I hope that the noble Lord, Lord Faulkner, and the noble Baroness, Lady Howarth, will not doubt my sympathy for the motivation underlying the Bills or in broad terms their tenor. The more troubling questions that I have about them are to do not with the science or the content but with the legislative approach. As a number of noble Lords have pointed out, we are in the middle of a public consultation about the regulation of smoking at work and in other public places. The Government initiated that consultation following their White Paper of last November and the undertaking given in the gracious Speech following the election. It is a major issue of public health. It affects all of us and, rightly, the Government have taken the lead in promulgating a series of questions to which industry, the medical profession and the public will be able to submit their answers.

We may not agree with the formula proposed by the Government for achieving the objectives that they have set, but that is not the central issue this evening. In the context of these Bills, the central issue is whether we think it appropriate that, on a major issue of public health, two areas of the country should be able to declare UDI by ignoring the national consultation and bypassing whatever proposals emerge from it.

Exercise data –

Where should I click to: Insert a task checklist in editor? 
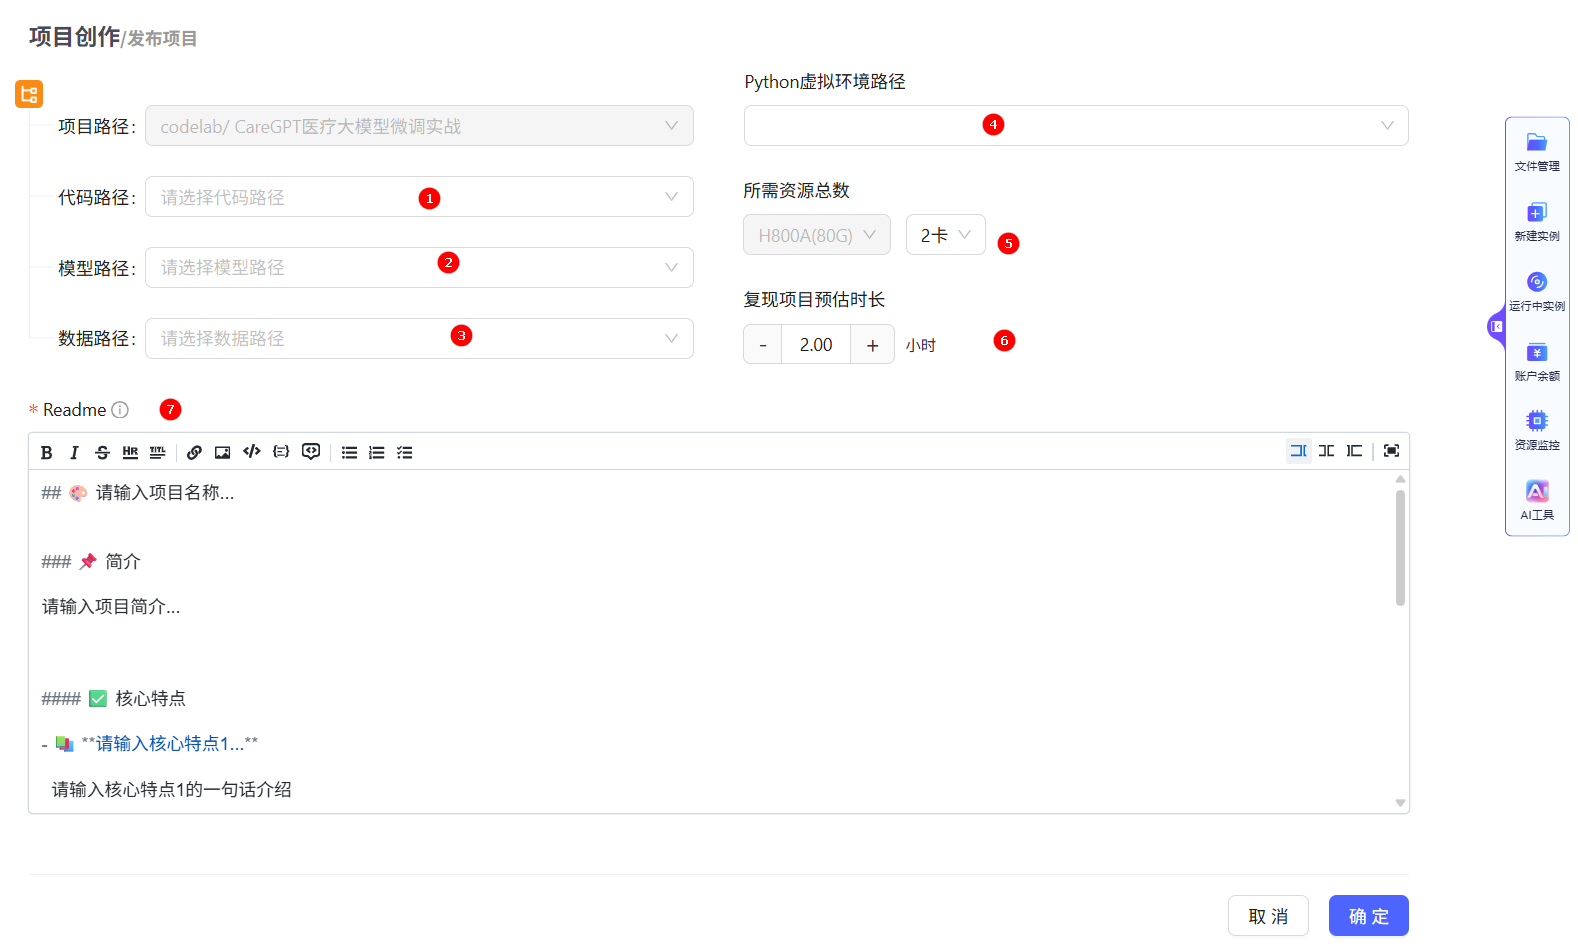pos(404,453)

The task –
Repeat the passage of the speech between "I hope that" and "submit their answers.", inclusive, swapping "consultation" for "review".

Response to this task –
I hope that the noble Lord, Lord Faulkner, and the noble Baroness, Lady Howarth, will not doubt my sympathy for the motivation underlying the Bills or in broad terms their tenor. The more troubling questions that I have about them are to do not with the science or the content but with the legislative approach. As a number of noble Lords have pointed out, we are in the middle of a public review about the regulation of smoking at work and in other public places. The Government initiated that review following their White Paper of last November and the undertaking given in the gracious Speech following the election. It is a major issue of public health. It affects all of us and, rightly, the Government have taken the lead in promulgating a series of questions to which industry, the medical profession and the public will be able to submit their answers.